[Travail demandé]
a) Selon le texte fourni, pourquoi l'employeur d'Aurélie a-t-il dû licencier deux salariés ? Répondez en une à trois phrases.
b) Reproduisez fidèlement le passage du texte fourni compris entre « Made in France, E4 » et « et Baptiste Créteur. », ces deux bornes incluses.

[Texte fourni]
● ● ● ● ●

Made in France, E4 : « Aurélie, de mal en pis »

Publié le 21 février 2014 par H16

Tranches de vie ordinaires en République Démocratique (et Populaire) Française, imaginées mais pas dénuées de réalité – Épisode 4 : « Aurélie, de mal en pis. »

Par h16 et Baptiste Créteur.

Le monde est une jungle pleine de pièges et de dangers. Heureusement en France, on s’en est rendu compte et l’État a donc multiplié les associations, les syndicats et les institutions aptes à défendre la veuve, l’orphelin et le salarié contre toutes les exactions du monde moderne. Grâce à ces garde-fous patiemment mis en place, les citoyens français sont protégés d’absolument tout risque.

C’est le cas d’Aurélie.

Il y a encore quelques mois de cela, Aurélie était employée par une société de pompes funèbres. C’était certes un emploi inhabituel pour une fille dont ses amis se plaisaient à dire, sans grande imagination mais avec beaucoup de franchise, qu’elle était un « rayon de soleil » et une « boule d’énergie », mais Aurélie avait eu à choisir entre un poste de vendeuse chez un marchand de chaussures gay et cette entreprise moins primesautière et son cœur n’avait pas balancé très longtemps : après la douloureuse mort de ses parents dans un accident de voiture alors qu’elle n’avait que huit ans, Aurélie avait décidé qu’elle voulait rendre le deuil des autres plus supportable en fournissant un service mortuaire plus professionnel. Et puis, une vocation, ça vient parfois sans prévenir et c’est tout naturellement qu’elle avait postulé. Sa fraîcheur et sa personnalité enjouée mais discrète avaient convaincu le patron calme et pondéré de l’entreprise.

Cependant, l’entreprise qui l’employait avait des difficultés.

Entendons-nous bien : deux choses sont absolument certaines dans la vie, et la mort est l’une d’elle. Ceci permet de conserver la « clientèle » quoi qu’il arrive. Mais c’est du côté de l’autre chose certaine, les taxes, qu’il faut regarder un peu pour comprendre les difficultés qu’elle traversait. Le pouvoir d’achat diminuant, les (futurs) clients cherchaient des solutions aussi bon marché que possible. De plus en plus, les sociétés de pompes funèbres négocient directement avec les assurances, malheureusement bien plus tatillonnes et regardantes à la dépense que leurs assurés qui viennent de perdre un être cher et qui cherchent à lui offrir un bel hommage. Les marges s’amenuisant, les cotisations augmentant, l’employeur d’Aurélie dut licencier deux salariés.

Aurélie, sur le coup, fut triste de les voir partir : il s’agissait de collègues de travail efficaces, avec lesquels elle avait toujours entretenu de bons rapports. Bien qu’entrée récemment dans la société, elle avait tout de même eu le temps de se lier un peu d’amitié avec Laurent, l’un des malheureux licencié, le thanatopracteur dont les services étaient de moins en moins réclamés.

Quelques semaines après les licenciements, Aurélie fut invitée par Laurent à manger un midi, en tête-à-tête. Intriguée, elle accepta d’autant que lui manquaient un peu les longues discussions qu’elle avait eues avec le technicien (elle se souvenait ainsi qu’il lui avait détaillé comment il s’y prenait pour extraire, avec délicatesse et dignité, tout le sang des corps qui lui étaient confiés. Sacré Laurent !)

● ● ● ● ●

[Contenu des données]

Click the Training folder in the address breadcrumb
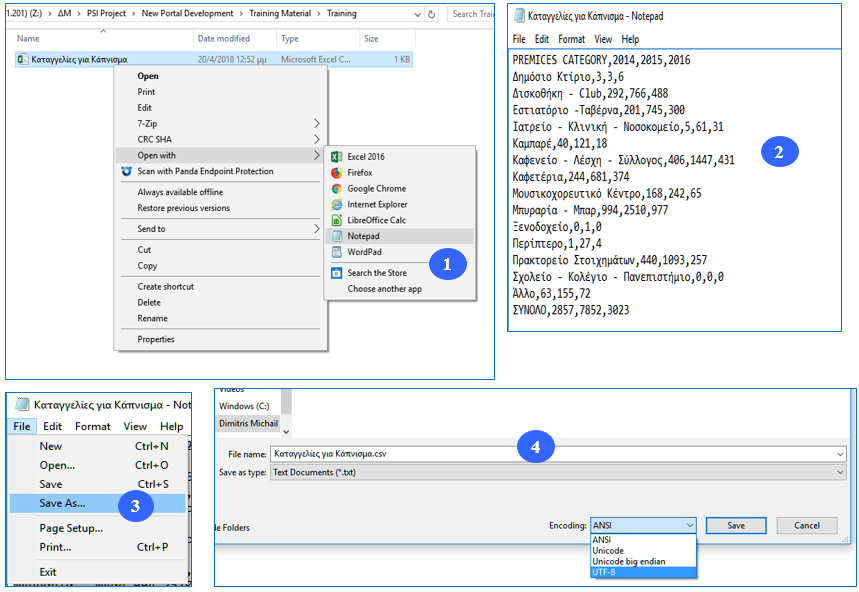Image resolution: width=859 pixels, height=592 pixels. click(341, 14)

● ● ● ● ●

[Réponses par tâche]
a) Ses marges s'amenuisaient et les cotisations augmentaient. Avec la baisse du pouvoir d'achat, les clients cherchaient des solutions aussi bon marché que possible. De plus, les sociétés de pompes funèbres négociaient de plus en plus directement avec des assurances très regardantes à la dépense.

b)
Made in France, E4 : « Aurélie, de mal en pis »

Publié le 21 février 2014 par H16

Tranches de vie ordinaires en République Démocratique (et Populaire) Française, imaginées mais pas dénuées de réalité – Épisode 4 : « Aurélie, de mal en pis. »

Par h16 et Baptiste Créteur.